= Ralph Cobbold =

British Army officer and writer

Lieutenant-Colonel Ralph Patteson Cobbold, later Ralph Patteson Sawle, (10 February 1869 – 5 December 1965) was a British soldier and writer, who served in the 60th Rifles in India.

==Career==

Ralph Cobbold was born in Ipswich, the second son of the Ipswich MP John Patteson Cobbold. He was commissioned a second lieutenant in the King's Royal Rifle Corps on 17 October 1888, and promoted to lieutenant on 1 October 1890. He explored the Pamirs in 1897–1898. His report on Russian plans to occupy Chitral was an important episode in the Great Game between the Russian and British empires. In his 1900 book about his travels through the Pamirs, Cobbold wrote " “My original object in visiting the Pamir region of Central Asia was that of a sportsman, and I had no idea of either troubling myself with inquiries into the social and political conditions of the people", but in actuality Cobbold was an agent in the British government and was ordered to travel through the Pamirs.

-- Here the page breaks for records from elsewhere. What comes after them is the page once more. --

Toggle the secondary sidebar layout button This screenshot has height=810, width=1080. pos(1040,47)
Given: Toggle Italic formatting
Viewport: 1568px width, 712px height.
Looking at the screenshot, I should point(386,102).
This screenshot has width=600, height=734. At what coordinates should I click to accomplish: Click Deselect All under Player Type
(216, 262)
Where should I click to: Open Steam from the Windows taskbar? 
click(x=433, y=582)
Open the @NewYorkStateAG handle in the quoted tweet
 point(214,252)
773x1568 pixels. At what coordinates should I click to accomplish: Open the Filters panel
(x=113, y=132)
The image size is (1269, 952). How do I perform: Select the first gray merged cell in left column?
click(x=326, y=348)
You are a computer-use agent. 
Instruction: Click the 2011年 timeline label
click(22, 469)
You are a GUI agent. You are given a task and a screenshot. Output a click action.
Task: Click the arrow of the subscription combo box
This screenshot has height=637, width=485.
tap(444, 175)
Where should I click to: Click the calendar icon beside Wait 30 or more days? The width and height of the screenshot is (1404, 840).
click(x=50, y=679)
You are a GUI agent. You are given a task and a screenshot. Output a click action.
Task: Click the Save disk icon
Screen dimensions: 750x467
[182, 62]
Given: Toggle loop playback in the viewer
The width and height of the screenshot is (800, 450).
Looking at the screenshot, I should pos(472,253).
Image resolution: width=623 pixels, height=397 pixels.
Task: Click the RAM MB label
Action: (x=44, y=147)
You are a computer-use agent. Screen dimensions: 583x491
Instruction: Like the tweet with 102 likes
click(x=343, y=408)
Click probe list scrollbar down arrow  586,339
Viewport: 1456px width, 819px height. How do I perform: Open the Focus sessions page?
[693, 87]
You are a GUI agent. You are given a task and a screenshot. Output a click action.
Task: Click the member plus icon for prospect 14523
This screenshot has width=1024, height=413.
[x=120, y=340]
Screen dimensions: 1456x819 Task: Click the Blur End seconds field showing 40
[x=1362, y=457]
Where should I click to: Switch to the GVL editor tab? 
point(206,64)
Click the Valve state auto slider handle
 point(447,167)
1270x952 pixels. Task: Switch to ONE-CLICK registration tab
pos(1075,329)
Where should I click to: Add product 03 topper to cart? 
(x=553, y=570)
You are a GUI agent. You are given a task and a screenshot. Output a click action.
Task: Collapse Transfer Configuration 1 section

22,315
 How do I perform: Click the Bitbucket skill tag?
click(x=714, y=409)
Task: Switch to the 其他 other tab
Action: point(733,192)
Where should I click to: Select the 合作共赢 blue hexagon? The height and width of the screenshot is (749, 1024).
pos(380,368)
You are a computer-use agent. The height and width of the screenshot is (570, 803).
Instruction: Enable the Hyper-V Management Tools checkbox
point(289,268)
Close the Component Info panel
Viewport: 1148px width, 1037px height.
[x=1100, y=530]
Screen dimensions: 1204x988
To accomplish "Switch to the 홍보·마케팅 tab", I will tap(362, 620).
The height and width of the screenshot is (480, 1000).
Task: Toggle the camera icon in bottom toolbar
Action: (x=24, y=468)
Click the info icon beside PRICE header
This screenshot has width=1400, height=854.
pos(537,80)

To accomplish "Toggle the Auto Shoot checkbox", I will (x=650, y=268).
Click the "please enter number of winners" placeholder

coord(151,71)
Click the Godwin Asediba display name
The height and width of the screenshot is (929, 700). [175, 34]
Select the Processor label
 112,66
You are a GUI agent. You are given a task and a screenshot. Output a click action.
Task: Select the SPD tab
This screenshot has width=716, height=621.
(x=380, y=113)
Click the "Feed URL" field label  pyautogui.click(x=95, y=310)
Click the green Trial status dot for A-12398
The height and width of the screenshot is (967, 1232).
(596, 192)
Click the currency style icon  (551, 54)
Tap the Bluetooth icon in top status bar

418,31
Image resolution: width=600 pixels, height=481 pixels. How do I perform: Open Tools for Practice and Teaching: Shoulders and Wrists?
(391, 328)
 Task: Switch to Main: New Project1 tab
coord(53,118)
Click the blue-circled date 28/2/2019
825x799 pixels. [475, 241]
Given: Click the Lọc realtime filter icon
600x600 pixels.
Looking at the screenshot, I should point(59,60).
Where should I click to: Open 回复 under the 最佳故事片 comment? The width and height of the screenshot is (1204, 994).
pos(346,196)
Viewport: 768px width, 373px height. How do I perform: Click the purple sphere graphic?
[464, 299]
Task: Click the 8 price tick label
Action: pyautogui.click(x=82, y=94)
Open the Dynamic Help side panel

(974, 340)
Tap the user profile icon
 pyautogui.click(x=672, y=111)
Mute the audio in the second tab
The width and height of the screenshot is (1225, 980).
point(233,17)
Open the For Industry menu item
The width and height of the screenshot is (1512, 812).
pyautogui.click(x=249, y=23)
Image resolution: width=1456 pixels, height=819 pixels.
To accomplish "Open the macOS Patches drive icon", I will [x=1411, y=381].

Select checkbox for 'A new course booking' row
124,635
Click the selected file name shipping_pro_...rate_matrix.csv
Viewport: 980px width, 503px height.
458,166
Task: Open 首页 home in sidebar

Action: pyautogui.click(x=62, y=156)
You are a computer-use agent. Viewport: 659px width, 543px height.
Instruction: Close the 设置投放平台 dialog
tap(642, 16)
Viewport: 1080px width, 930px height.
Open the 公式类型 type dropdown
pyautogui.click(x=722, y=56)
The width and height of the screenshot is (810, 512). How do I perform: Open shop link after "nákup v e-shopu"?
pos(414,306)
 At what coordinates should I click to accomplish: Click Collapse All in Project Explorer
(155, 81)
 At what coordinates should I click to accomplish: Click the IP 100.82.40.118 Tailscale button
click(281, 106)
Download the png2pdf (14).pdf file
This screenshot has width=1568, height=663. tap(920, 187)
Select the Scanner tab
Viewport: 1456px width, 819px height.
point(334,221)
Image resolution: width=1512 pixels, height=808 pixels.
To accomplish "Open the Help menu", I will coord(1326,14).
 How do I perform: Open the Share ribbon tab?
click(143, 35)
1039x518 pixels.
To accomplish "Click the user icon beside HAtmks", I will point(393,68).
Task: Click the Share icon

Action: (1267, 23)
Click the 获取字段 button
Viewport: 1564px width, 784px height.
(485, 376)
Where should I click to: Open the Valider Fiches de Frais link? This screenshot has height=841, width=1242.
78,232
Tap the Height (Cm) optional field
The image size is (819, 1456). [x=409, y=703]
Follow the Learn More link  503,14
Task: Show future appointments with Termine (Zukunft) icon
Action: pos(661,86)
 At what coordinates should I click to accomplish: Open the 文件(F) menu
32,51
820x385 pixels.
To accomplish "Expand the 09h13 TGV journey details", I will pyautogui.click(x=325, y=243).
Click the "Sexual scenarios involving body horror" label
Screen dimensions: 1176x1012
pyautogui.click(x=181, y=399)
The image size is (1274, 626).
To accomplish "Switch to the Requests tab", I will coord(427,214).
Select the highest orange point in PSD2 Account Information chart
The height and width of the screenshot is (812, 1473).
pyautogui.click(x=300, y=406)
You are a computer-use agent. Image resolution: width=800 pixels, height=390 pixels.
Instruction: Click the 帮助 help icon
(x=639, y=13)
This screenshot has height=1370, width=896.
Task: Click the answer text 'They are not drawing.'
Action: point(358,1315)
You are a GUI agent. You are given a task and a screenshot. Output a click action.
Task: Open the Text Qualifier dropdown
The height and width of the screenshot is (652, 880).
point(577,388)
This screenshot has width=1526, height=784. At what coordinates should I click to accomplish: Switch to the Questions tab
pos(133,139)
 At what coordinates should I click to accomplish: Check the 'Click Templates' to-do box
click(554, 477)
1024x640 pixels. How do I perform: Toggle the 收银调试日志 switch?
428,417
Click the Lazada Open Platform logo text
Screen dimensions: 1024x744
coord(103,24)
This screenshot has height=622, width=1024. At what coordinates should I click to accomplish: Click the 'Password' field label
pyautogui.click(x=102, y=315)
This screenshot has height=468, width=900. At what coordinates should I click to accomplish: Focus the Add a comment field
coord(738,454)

He was appointed to the reserve in March 1899, but re-enlisted to serve in the Second Boer War which started later the same year. Leaving for South Africa in February 1900, he was appointed a Deputy Assistant Adjutant General in South Africa on 19 July 1900. He later took part in British military operations in Somaliland, and in 1902 received the Second class of the Order of the Star of Ethiopia in recognition of services while attached to the Abyssinian Force which cooperated with the British Force. He was received in audience by King Edward VII in January 1903, as the King wanted to know more about Ethiopia and these operations, then returned to Ethiopia for further service.

==Family==
Cobbold's first marriage was to Minnie Diana Pitt, with whom he had a son, Ralph Hamilton Cobbold. In 1929, he married Joan Rosemary Graves-Sawle, daughter of Rear-Admiral Sir Charles John Graves-Sawle and, in 1932, he changed his name to Ralph Patteson Sawle by royal licence.